Dai tratti onirici il viaggio lungo il Danubio si trasforma in una sorta di metafora dell’uomo moderno, un’istantanea del ‘900, in cui il regista tenta di rivisitare in chiave allegorica le mutazioni sociali e antropologiche di quei luoghi per poi arrivare a rappresentare la fine dell’era moderna sfruttando, per dirlo con le parole di Cappucci, l’aspettativa del viaggio Danubiano come un grande baluardo simbolico che percorre l’Europa da Ovest a Est.
Come suggerisce una delle “didascalie” che, di tanto in tanto, supportano il racconto del film “soltanto i pensieri nati camminando hanno un valore”, così il regista invita lo spettatore ad attraversare il fiume compiendo un proprio viaggio interiore, offrendo molteplici suggestioni e spunti di riflessione. La fotografia regala immagini splendide che mettono in scena la varietà culturale e paesaggistica che caratterizza quei luoghi: ora ci troviamo immersi nelle vedute della campagna tedesca, ora siamo circondati dalle luci della città di Vienna, ora siamo tra la nebbia di Ruse in Bulgaria.
Lungo il percorso incontriamo storie diverse, piccoli frammenti di vita che rispecchiano la molteplicità culturale proliferata sulle sponde del Danubio, come se queste diverse tradizioni traessero origine dal fiume stesso, come se, tramite il suo flusso, si ritrovassero ad essere tutte legate insieme dalla stessa corrente, fil rouge di tutto il film. Ciò che rende interessante questo percorso è lo sguardo con cui di volta in volta ci viene presentato lo spazio, sempre filtrato dall’occhio delle persone che mano a mano incontriamo e che impariamo a conoscere. È così che ad esempio il fotografo Dragoljub Zamurovic dall’alto del suo aliante ci regala alcune delle immagini più belle di tutto il documentario in cui viene mostrata la campagna di Belgrado e ancora una Vienna vista dagli occhi di tre taxisti, due uomini e una donna che ci mostrano tre prospettive diverse della città.

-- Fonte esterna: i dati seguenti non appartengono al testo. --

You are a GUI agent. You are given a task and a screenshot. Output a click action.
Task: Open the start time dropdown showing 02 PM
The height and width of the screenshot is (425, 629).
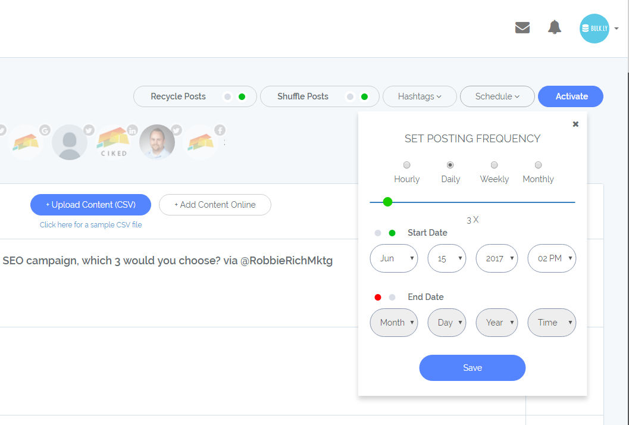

Non solo persone ma anche eventi e luoghi storici vengono presentati come simboli della cultura che li ha prodotti, ad esempio il Festival Ars Electronica di Linz in Austria, senza dubbio una delle manifestazioni più rivoluzionarie nell’ambito dell’elettronica in cui ricerca e arte si fondono dando origine a sperimentazioni artistiche sociologiche e tecnologiche. Oppure il Walhalla tempio neoclassico che sorge su una collina lungo il fiume nei pressi di Ratisbona e che qui rappresenta il cuore della modernità.
Per la realizzazione del documentario sono stati impiegati 7 anni, in cui sono stati percorsi 9000 km, girate 400 ore di materiale video e raccolte 50 ore di immagini di repertorio. La post-produzione, durata 3 anni, ha lavorato sulla costruzione di un linguaggio unitario che riuscisse a conciliare le fratture e mescolanze dei popoli e luoghi portati davanti alla macchina da presa. Altro elemento estremamente interessante è legato alle musiche che accompagnano le immagini, infatti la soundtrack varia da sonorità black a sonorità più elettroniche comprendendo sia brani editi, come ad esempio la cover della canzone Hotel California, sia produzioni proprie dei compositori che hanno collaborato alla realizzazione del film.
Il film, proprio come il fiume, conduce gli spettatori nell’emozionante esperienza di un viaggio compiuto in un’Europa non schematizzabile in una cartina geografica; in esso emergono i segni di mutamenti e spaccature profonde che ancora attraversano quei territori e che rendono impossibile delimitare in netti confini temporali e spaziali quei paesaggi e quelle storie.